By Brandon Lipps
Acting Deputy Under Secretary, Food, Nutrition and Consumer Services
Recently, I was privileged to visit The Light House, Inc., in Annapolis, Maryland, a local organization using SNAP Employment and Training and other tools to help people in their community break the cycle of homelessness.
Two common causes for homelessness in America today are unemployment and poverty, with one feeding into the other in a continuous cycle. Programs that help the homeless develop employment skills can help break that cycle, allowing them to obtain a good-paying job and move into stable employment. The path to self-sufficiency begins with a stable job.
At the USDA Food and Nutrition Service, we work with our state and local partners to help move SNAP participants beyond the barriers homeless people face toward independence and self-sufficiency.
Led by Executive Director Jo Ann Mattson, The Light House, Inc. provides meal services, a food pantry, housing support, a Career Clothes Closet, and workforce training and development. Its Building Employment Success Training (B.E.S.T.) program provides job training and skills designed to help residents find sustainable employment, make a living wage, and achieve self-sufficiency. B.E.S.T. includes a culinary skills program where students learn all aspects of food preparation, nutrition, and catering.
FNS staff hear about the culinary skills program run by Light House, Inc. in Annapolis, Maryland.
My visit included a stop at The Light House Bistro in downtown Annapolis, a social enterprise business that employs many graduates of the B.E.S.T. culinary skills school. It was wonderful to see in person how The Bistro provides an environment where participants can continue learning while also developing their resume putting them on a path to becoming self-sufficient.

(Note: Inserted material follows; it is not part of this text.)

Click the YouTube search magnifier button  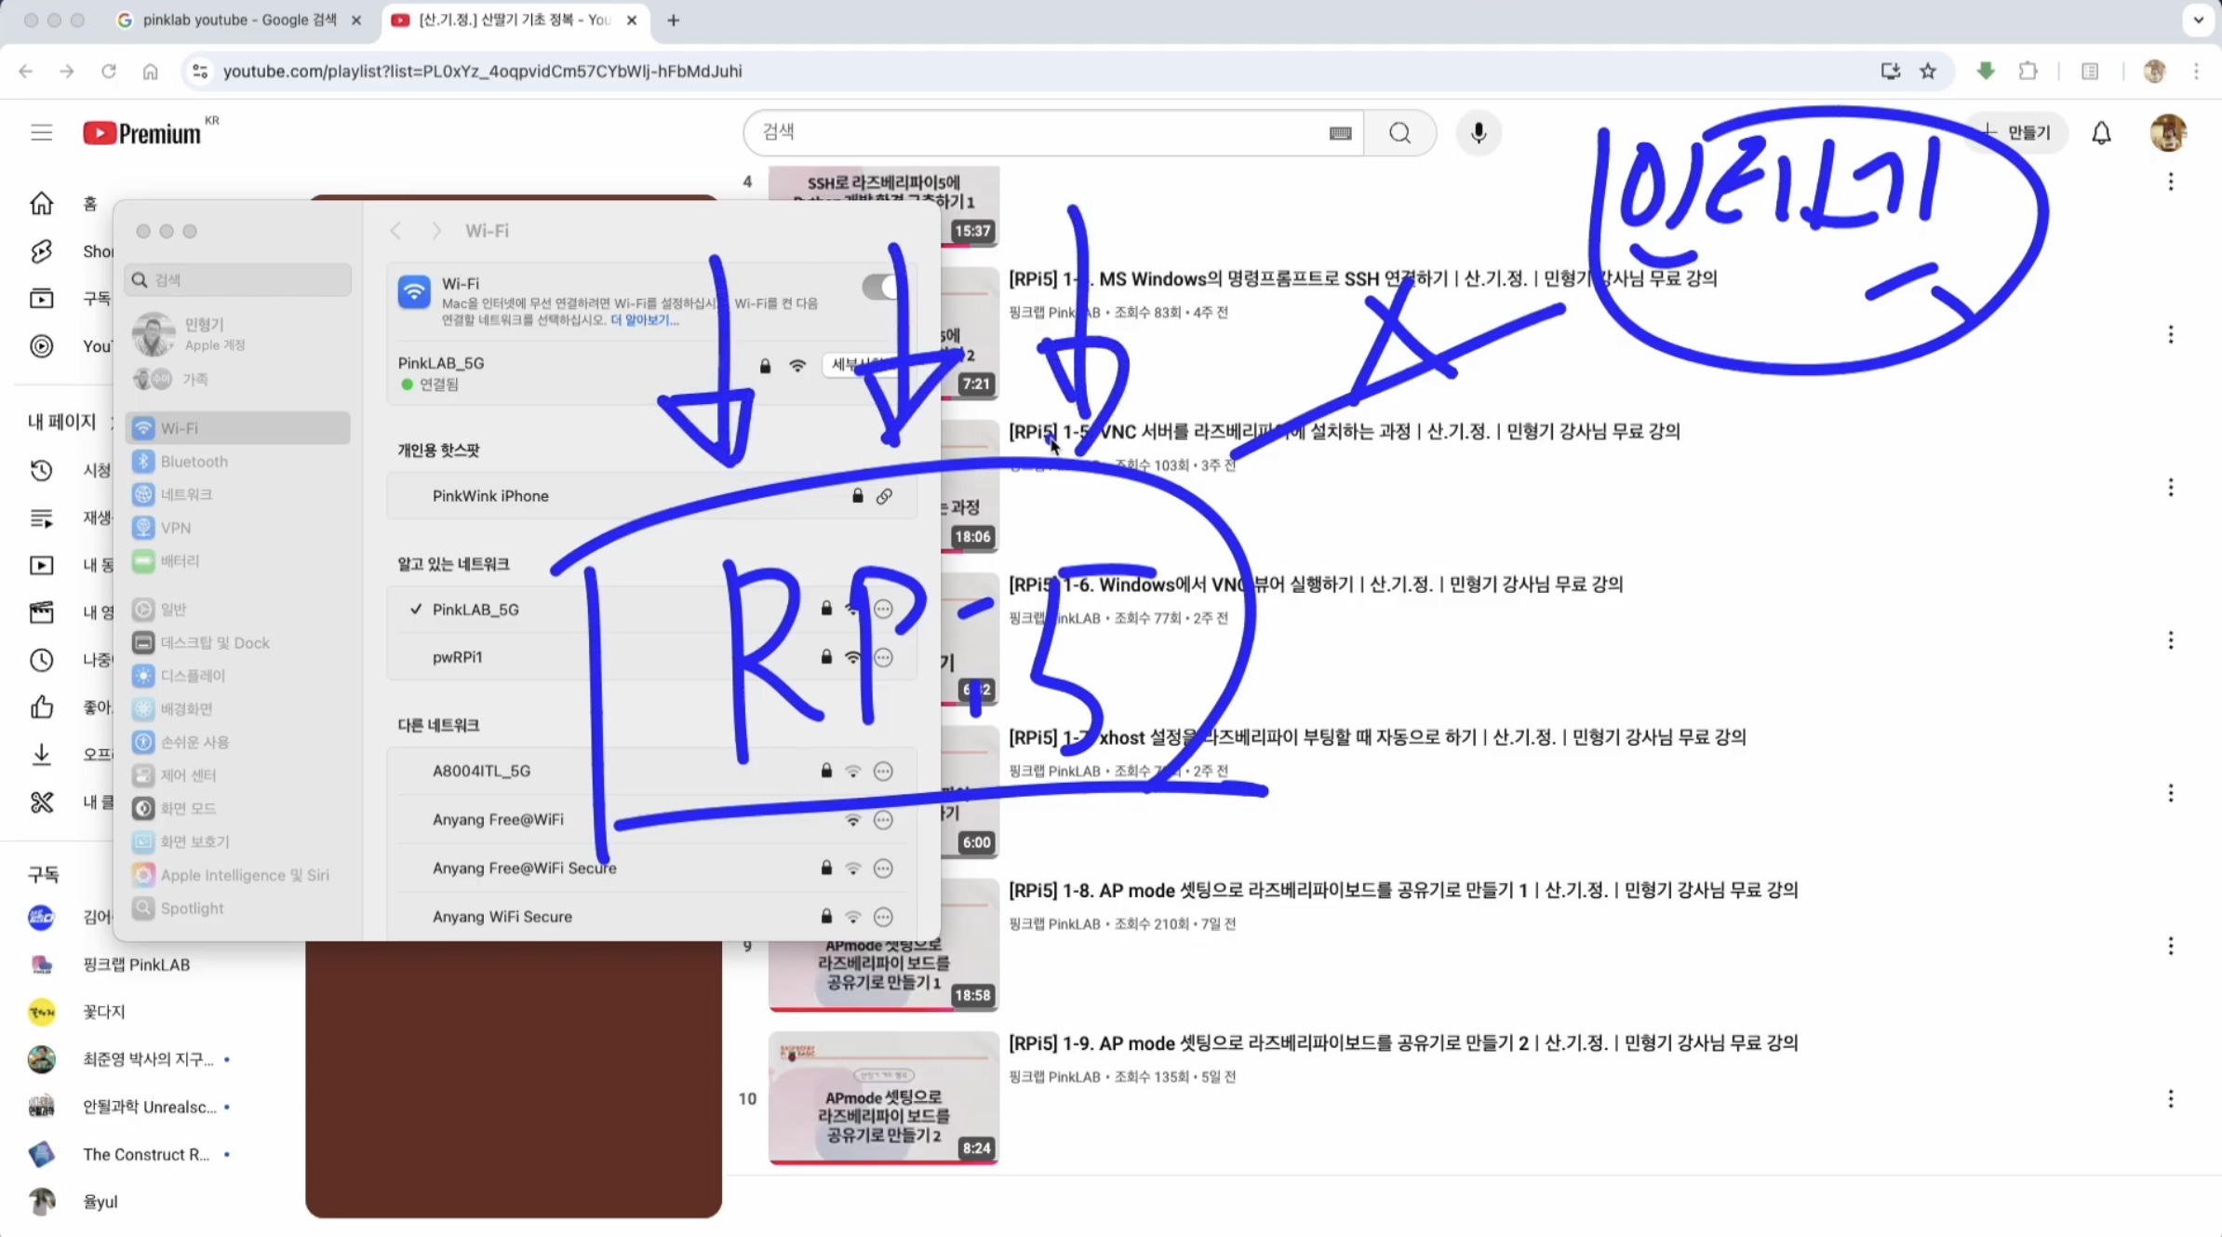point(1399,133)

I met Chef Linda Vogler, the B.E.S.T. program Executive Training Chef, who shared how rewarding it is to see the intense pride her culinary school students exude after landing a job at The Bistro. “Some students tell me their training and employment is the first thing they ever finished,” said Chef Vogler, “and we encourage a collegial atmosphere here at The Bistro, allowing veteran B.E.S.T. program graduates and Bistro employees to act as mentors to current students and recent graduates. “It’s easy for me to give back because of what was given to me,” says Tiffany, one of The Bistro’s star employees, “It’s the best thing that’s ever happened to me.”
The Bistro General Manager and Training Chef Beth Rocca gave us a tour of the kitchen where I had a chance to speak with the line cooks and sous chefs who recently graduated the culinary skills course. It was impressive to see first-hand how The Light House works to put SNAP participants on a path toward self-sufficiency.
At USDA, we are committed to supporting work and self-sufficiency among SNAP participants and we rely on our partners, local organizations using SNAP Employment and Training, to help equip our clients with the training and tools needed to find and maintain stable employment. The Light House is an exemplar of these partnerships, making a real difference in their community and in the lives of the people they serve so passionately.